## [Exercise objective]
Give back every line of the listing below unchanged, from the first line to the last.

(Element lookup listing)
————————

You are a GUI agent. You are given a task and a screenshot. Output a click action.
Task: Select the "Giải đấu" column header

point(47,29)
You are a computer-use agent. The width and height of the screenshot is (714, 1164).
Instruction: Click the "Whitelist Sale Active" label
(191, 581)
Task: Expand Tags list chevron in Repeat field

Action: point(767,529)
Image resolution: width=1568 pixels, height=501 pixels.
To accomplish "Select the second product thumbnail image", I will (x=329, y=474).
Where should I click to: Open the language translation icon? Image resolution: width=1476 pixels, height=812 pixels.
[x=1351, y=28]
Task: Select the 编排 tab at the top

————————

## [Problem solution]
You are a GUI agent. You are given a task and a screenshot. Output a click action.
Task: Select the "Giải đấu" column header

point(47,29)
You are a computer-use agent. The width and height of the screenshot is (714, 1164).
Instruction: Click the "Whitelist Sale Active" label
(191, 581)
Task: Expand Tags list chevron in Repeat field

Action: point(767,529)
Image resolution: width=1568 pixels, height=501 pixels.
To accomplish "Select the second product thumbnail image", I will (x=329, y=474).
Where should I click to: Open the language translation icon? Image resolution: width=1476 pixels, height=812 pixels.
[x=1351, y=28]
Task: Select the 编排 tab at the top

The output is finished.